Kohtujuristi ettepanek - Tesauro - 27. veebruar 1997.
VAG-Händlerbeirat eV versus SYD-Consult.
Eelotsusetaotlus: Landgericht Hamburg - Saksamaa.
Kohtuasi C-41/96.

ECLI identifier: ECLI:EU:C:1997:97

61996C0041

Opinion of Mr Advocate General Tesauro delivered on 27 February 1997. - VAG-Händlerbeirat eV v SYD-Consult. - Reference for a preliminary ruling: Landgericht Hamburg - Germany. - Article 85(3) of the EC Treaty - Regulation (EEC) No 123/85 - Selective distribution system - 'Imperviousness' of the system as a precondition for its enforceability against third parties. - Case C-41/96.

European Court reports 1997 Page I-03123


Opinion of the Advocate-General


1 The question on which the Landgericht (Regional Court), Hamburg seeks a preliminary ruling in these proceedings draws the attention of the Court to the theory of `imperviousness' developed in German case-law in relation to the effectiveness and enforceability against third parties of selective distribution systems.

In particular, the national court asks the Court of Justice to rule whether Community law precludes the application of a principle of national law concerning unfair competition according to which a selective distribution system is binding also on third parties only if both in theory and in practice it is `impervious', in other words only if the products covered by the system can be sold and are in fact sold to final consumers exclusively by authorized resellers.

Factual and legislative background and the preliminary question

2 For a better understanding of the scope and sense of the question before the Court, it is appropriate first to set out briefly the events giving rise to the dispute in the main proceedings, the relevant legislation and case-law and the arguments put to the national court by the parties.

3 Volkswagen AG (hereinafter `VW'), a German vehicle manufacturer, distributes its vehicles in the European Union exclusively through authorized concessionaires who deal directly with the final consumer. The distribution contracts signed with those concessionaires provide, inter alia, that the latter are prohibited from selling new vehicles to unauthorized resellers.
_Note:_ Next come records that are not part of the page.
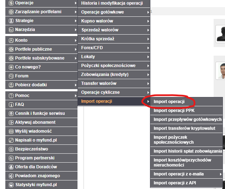Click the dollar icon beside Operacje
This screenshot has width=225, height=189.
(x=11, y=3)
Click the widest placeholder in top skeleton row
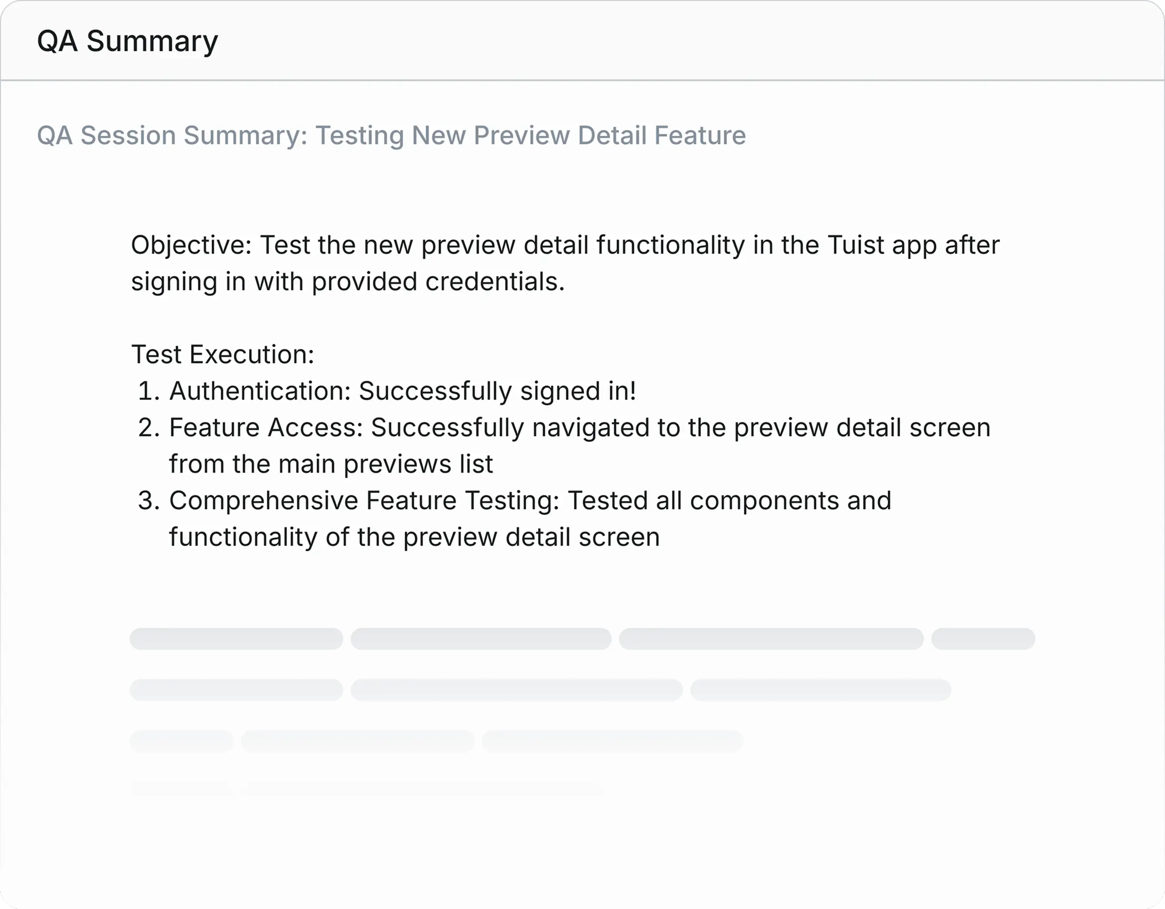This screenshot has width=1165, height=909. pos(771,639)
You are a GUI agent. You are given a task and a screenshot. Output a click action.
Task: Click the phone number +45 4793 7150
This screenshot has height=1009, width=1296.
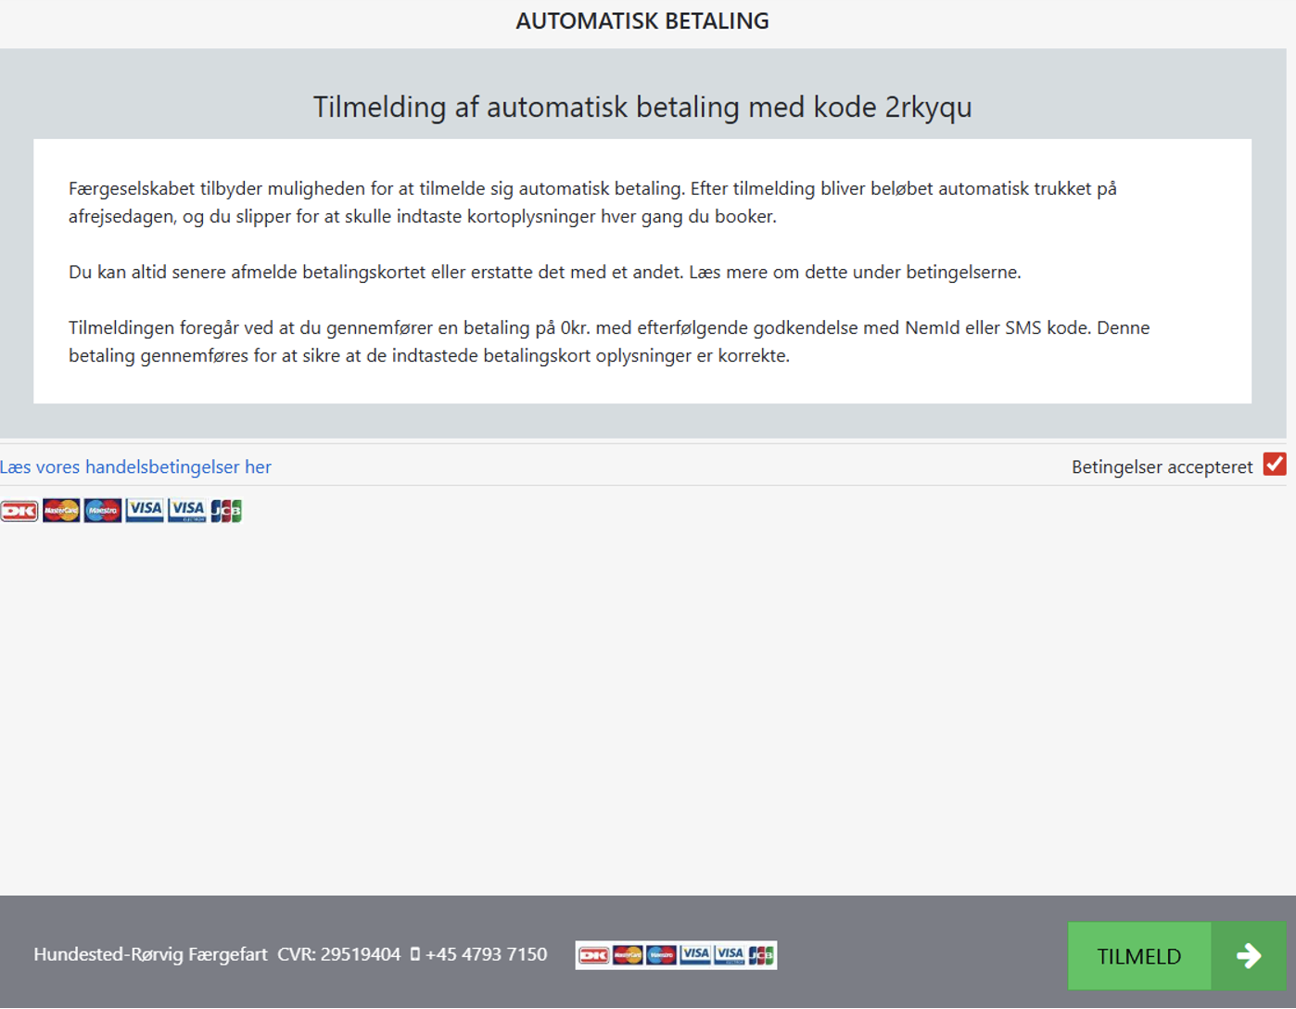pyautogui.click(x=486, y=954)
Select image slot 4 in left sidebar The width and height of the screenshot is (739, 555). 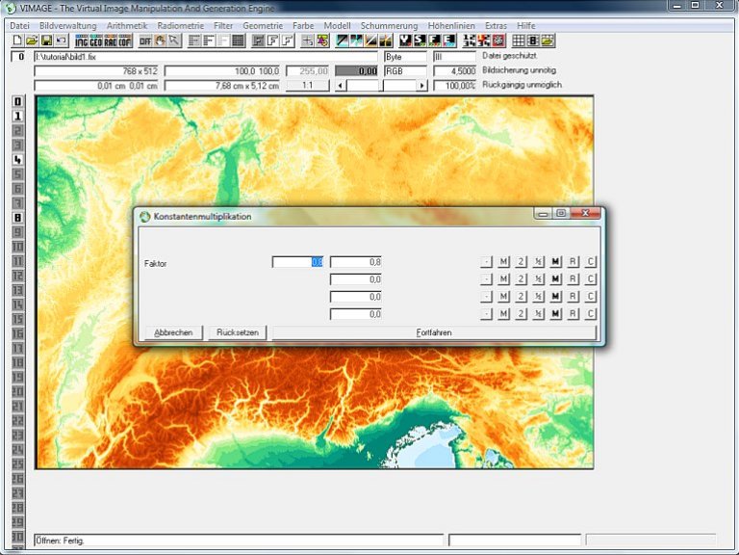[x=17, y=159]
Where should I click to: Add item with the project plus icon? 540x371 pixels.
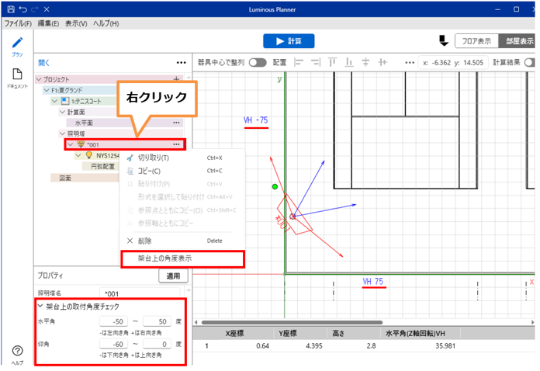pos(176,79)
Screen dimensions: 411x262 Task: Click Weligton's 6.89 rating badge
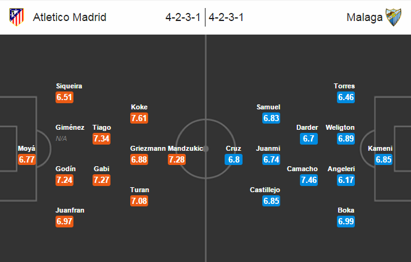tap(346, 138)
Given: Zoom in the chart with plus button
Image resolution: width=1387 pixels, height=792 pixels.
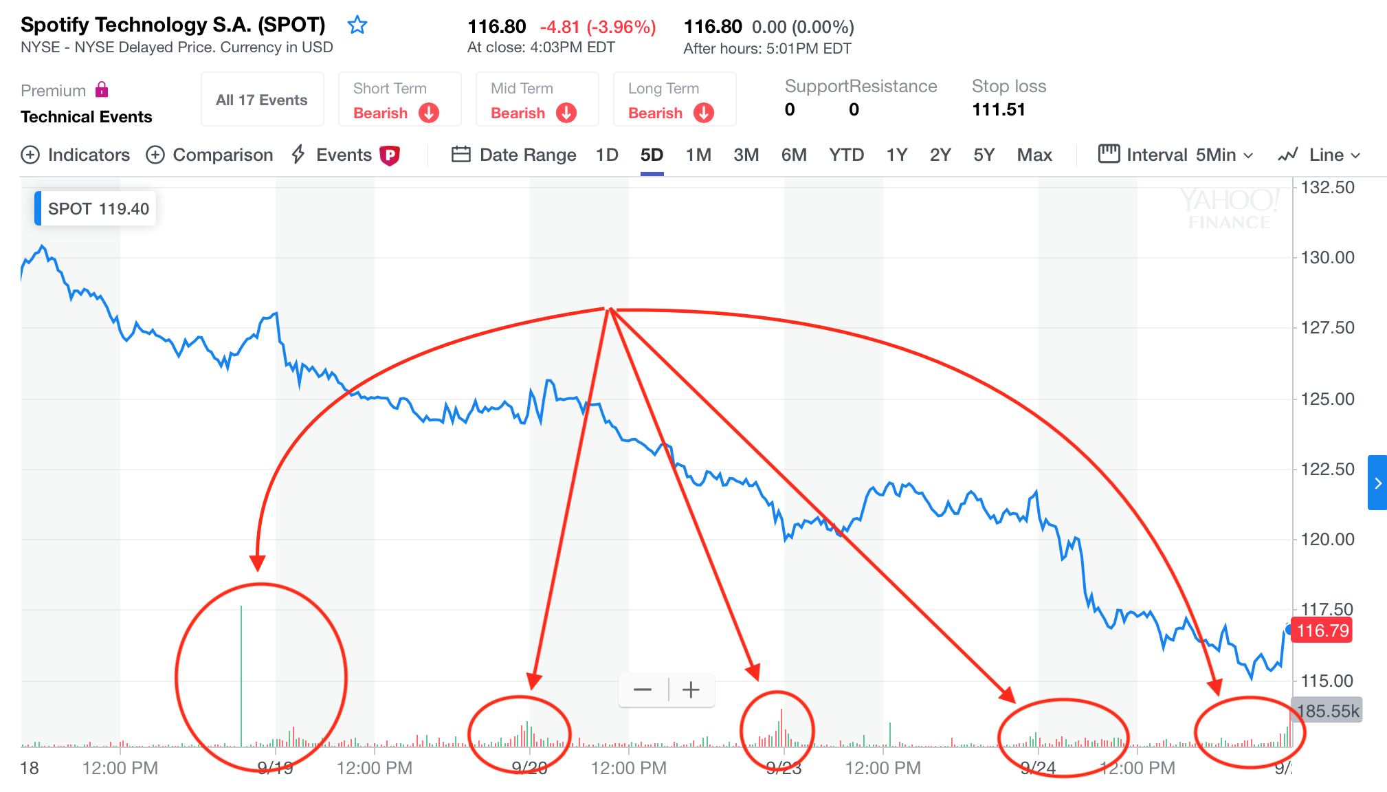Looking at the screenshot, I should [x=691, y=689].
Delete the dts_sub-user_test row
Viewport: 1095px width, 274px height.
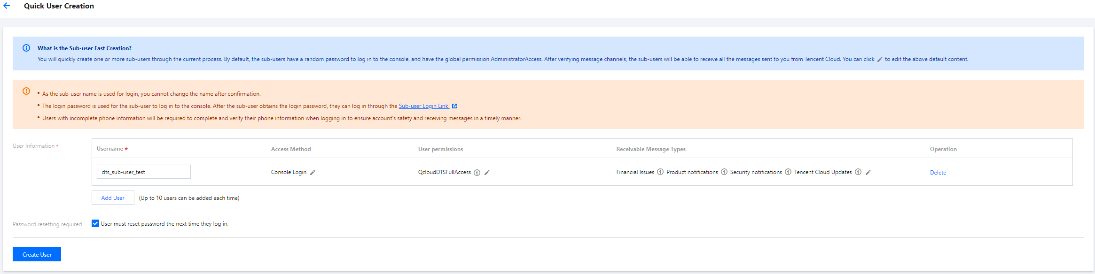pos(938,173)
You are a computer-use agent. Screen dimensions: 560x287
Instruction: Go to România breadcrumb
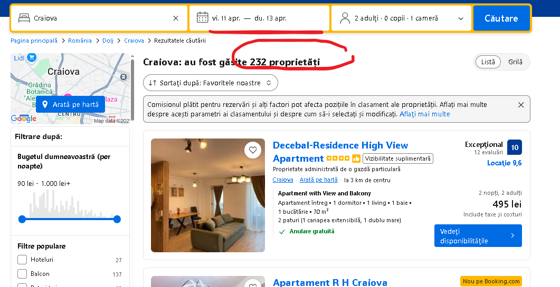click(x=80, y=41)
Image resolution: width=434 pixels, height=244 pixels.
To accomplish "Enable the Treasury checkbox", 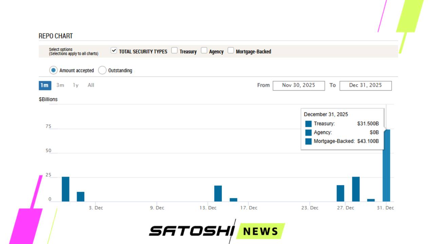I will 174,51.
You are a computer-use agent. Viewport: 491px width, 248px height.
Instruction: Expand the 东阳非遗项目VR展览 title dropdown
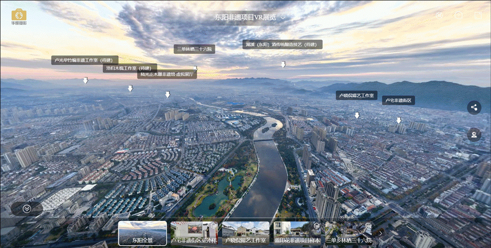tap(283, 17)
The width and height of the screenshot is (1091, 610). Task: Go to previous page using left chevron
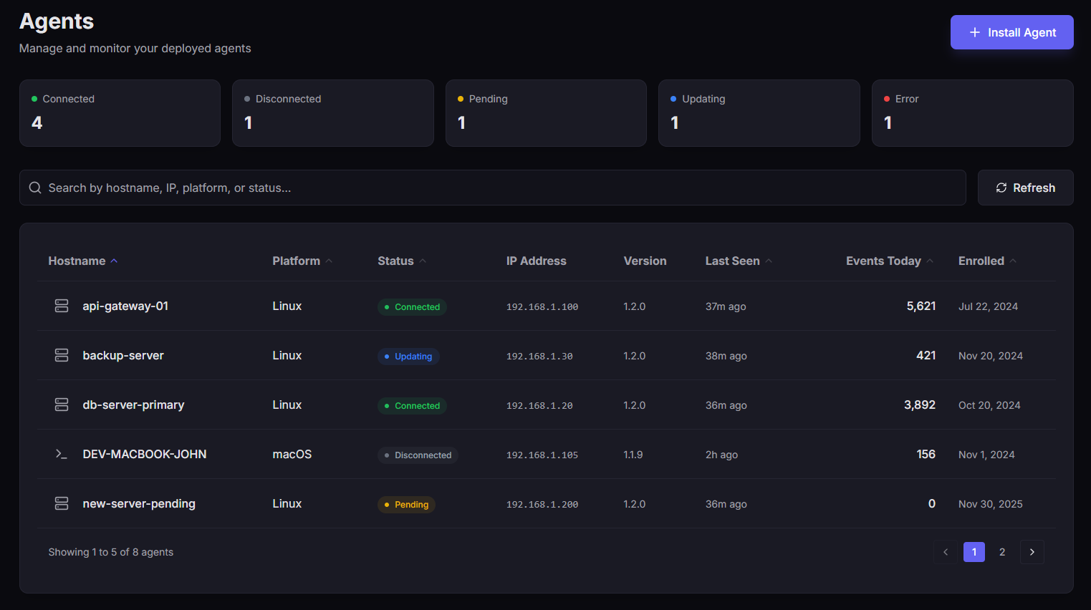946,552
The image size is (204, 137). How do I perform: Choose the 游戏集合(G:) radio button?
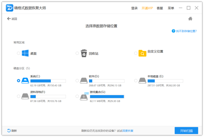[77, 96]
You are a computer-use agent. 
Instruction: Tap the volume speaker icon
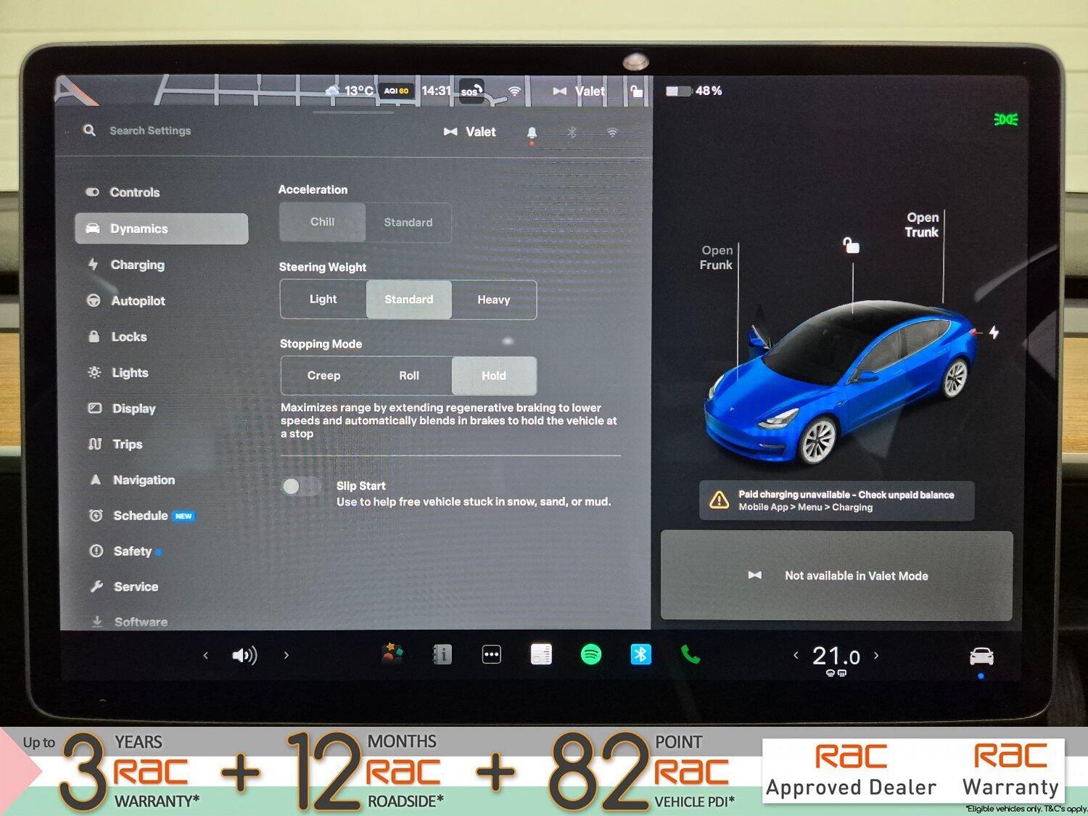pos(244,656)
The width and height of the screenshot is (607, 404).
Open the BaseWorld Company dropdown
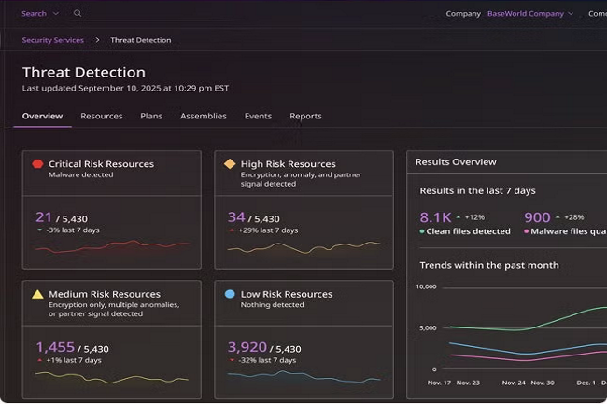coord(530,14)
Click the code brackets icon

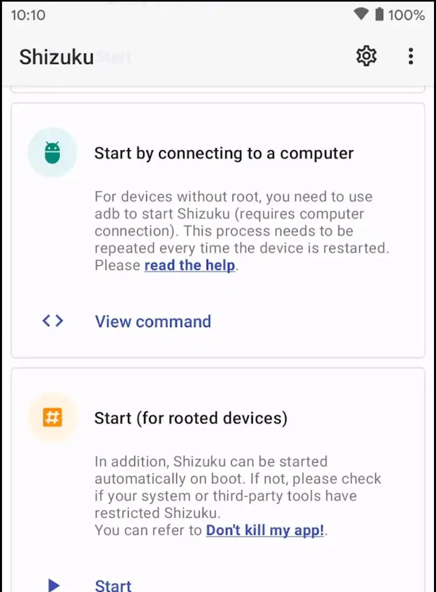coord(53,321)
The plaintiff in the main proceedings, VAG Händlerbeirat e.V. (hereinafter `VAG'), is a German association of concessionaires authorized by VW.

The defendant, SYD-Consult, is an independent reseller of cars which markets, inter alia, new VW vehicles. It obtains supplies from a German importer who, in turn, buys the cars from an Italian reseller at lower prices than those charged in Germany. (1) SYD-Consult is therefore able to offer to the public new cars in the VW range at more competitive prices than those charged by its authorized competitors.

4 Considering that such conduct amounted to unfair competition within the meaning of Paragraph 1 of the Gesetz gegen den unlauteren Wettbewerb (Law against Unfair Competition) (UWG), (2) VAG brought proceedings for an injunction against SYD-Consult, accusing it of taking advantage of a breach, by the Italian reseller, of the contractual obligations imposed on it by the VW selective distribution system. Before the national court, VAG also emphasized that that system was compatible with Community competition law, enjoying the block exemption under Article 85(1) of the Treaty provided for by Regulation (EEC) No 123/85. (3)

5 As is apparent from the order for reference, under the relevant German case-law infringement of the provisions on unfair competition by an independent reseller who markets products covered by a selective distribution system can be established only if a twofold condition is fulfilled: the system must be lawful and it must be impervious both in theory and in practice. That case-law is based on the assumption that the manufacturer is able to require the authorized reseller to fulfil its contractual obligations only if the system displays no defects since, otherwise, the authorized reseller would be exposed to unfair competition from independent resellers.

In other words, as made clear in the order for reference, under German law the selective distribution system is binding and may be enforced against third parties only if it is absolutely impervious; when the imperviousness of the system is guaranteed, it is presumed that if an independent reseller has contrived to obtain products outside the official distribution network he has done so by exploiting an infringement of contractual obligations by an authorized reseller.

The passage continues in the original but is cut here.